Are you telling us that Slackware only compiles apache flawless but not openssl MySQL5 and PHP5
GinEricAuthor Commented:
Thanks again Fred.  The main reason I use SlackWare is because it has always been ahead of the others and pretty much sticks to the System V specifications.  The other distributions seem to have enough contributors already.  It did annoy me that when Patrick Volkerding got sick, he pretty much got left behind by the others, who have built distributions based on his, and basically forgotten.  Slackware is the most like a mainframe environment, much more powerful than the often PC oriented other software and distributions.  And flat out, I just prefer it.  I' ve tried the others, they're okay, but lack a lot of features of Slackware and are harder to recover when they crash.  That's just my experience.  Early on, RedHat was all gui on it's install and when it failed the first time I tried it, I still believe I correctly summarized its failure as one owing to too much dependency on gui, like Windows.  It was more for out of the box new people to computers rather than for seasoned professionals.

Debian, Mandrake, Suse, I'm sure they're all great, but I prefer SlackWare the same way I prefer a big car from the 1950's; they can take a beating much better than plastic personnel mudules of the 21st century.  Even a 1970 Bonneville can take more than a humvee [the cheap $50,000.00 model sold to those not smart enough to ask for non-armour piercing version at over $250,000.00]  I also prefer the stainless steel Delorean to plastic Lotuses too.

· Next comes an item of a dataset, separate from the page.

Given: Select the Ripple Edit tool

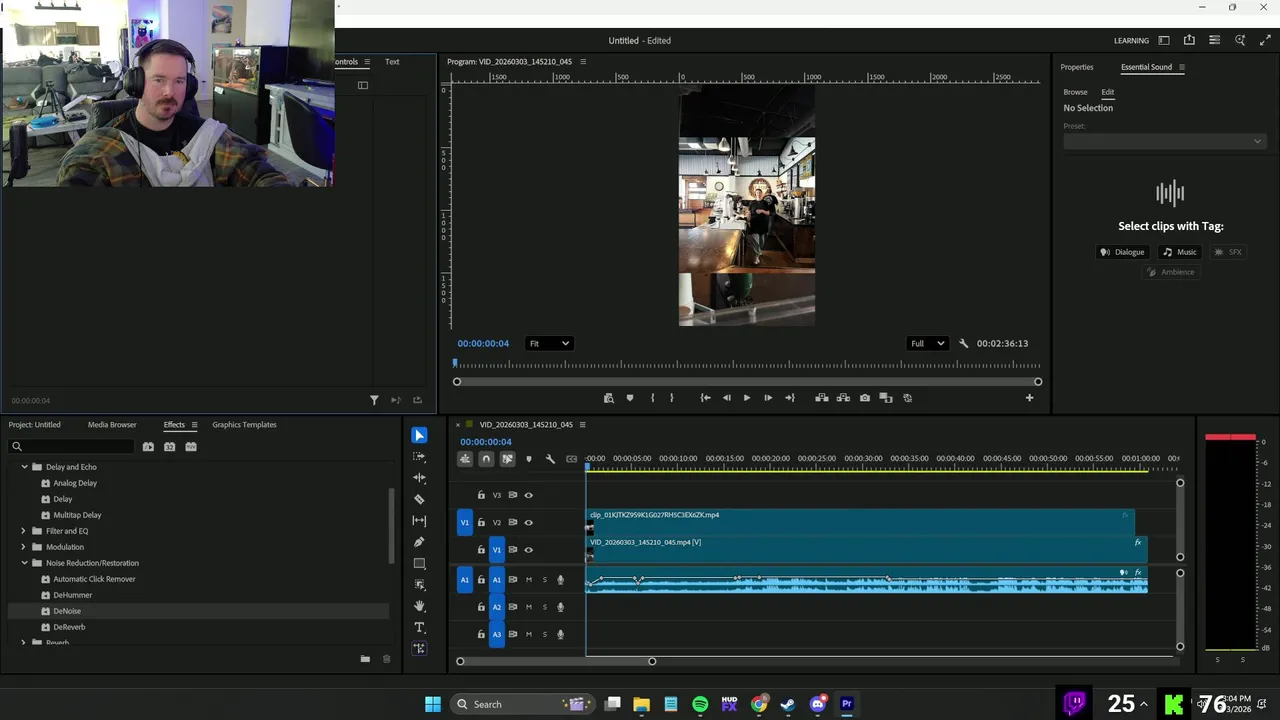Looking at the screenshot, I should pos(419,478).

I don't even remember much of the reason why Electric Fence was included, except that there were some crypt and hash routines that performed much better and the security was tighter with them.  Bad malloc's in C, I believe, and I know that feeling of sporadic failures and intermittent problems, as well as the exploits that can be performed upon such weaknesses.  And I want the full debugger capabilities for other programs that are going to inevitably bump and grind and fail along the chain of compilations.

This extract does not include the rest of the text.